Why $0!$ is equal to $1$? [duplicate]
Many counting formulas involving factorials can make sense for the case $n= 0$ if we define $0!=1 $; e.g., Catalan number and the number of trees with a given number of vetrices. Now here is my question:
If $A$ is an associative and commutative ring, then we can define an unary operation on the set of all the finite subsets of our ring, denoted by $+ \left(A\right) $ and $\times \left(A\right)$. While it is intuitive to define $+ \left( \emptyset \right) =0$, why should the product of zero number of elements be $1$? Does the fact that $0! =1$ have anything to do with 1 being the multiplication unity of integers?
Solution 1:
Here are two resons.
We can define $n!$ to be the number of rearrangements of $n$ distinct objects in a list. The empty list has one rearrangement: itself.

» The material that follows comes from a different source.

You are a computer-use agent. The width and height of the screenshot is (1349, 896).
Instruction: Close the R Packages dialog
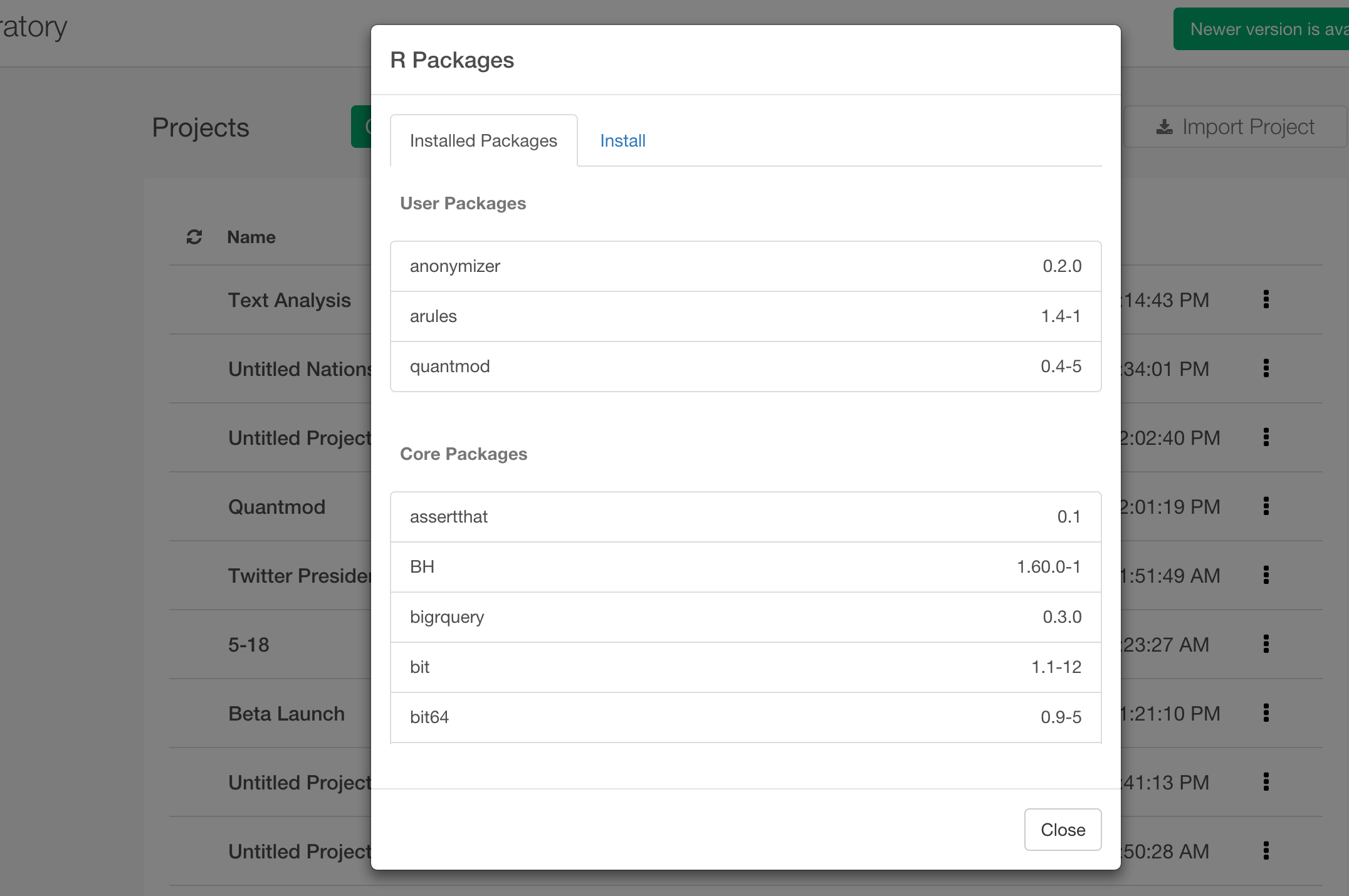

We can define $n!$ as the product of all positive integers $k$ with $1\le k \le n$. If $n$ is zero, we have an empty product. An empty product must be neutral for multiplication, so it must be 1.
Take your pick.
Solution 2:
In general, we want the "associative" law to hold in the form: $$ \times(A \cup B) = (\times A) (\times B) $$ whenever $A$ and $B$ are disjoint. What would this mean when $B = \emptyset$ ??
Solution 3:
I think that the definition $0!=1$ is the one which makes most of the formulas work nicely.
For example $(n+1)!=n! (n+1)$ also works for $n=0$, as long as $0!=1$.
But most importantly, $\binom{n}{k}$ also works in the case $k=0$. Note that $\binom{n}{0}$ has to be $1$, if you want to have a nice formula for $(a+b)^n$. So for convenienceence, we define $\binom{n}{0}$ to be $1$, and if you want the binomial coefficient to be given by the standard formula, then $0!$ has to be 1.
Solution 4:
Multiplying by $1$ is the same as not multiplying by anything at all.
Solution 5:
As pointed out in one of the answers to this math.SX question, you can get the Gamma function as an extension of factorials, and then this falls out from it (though this isn't a very combinatorial answer).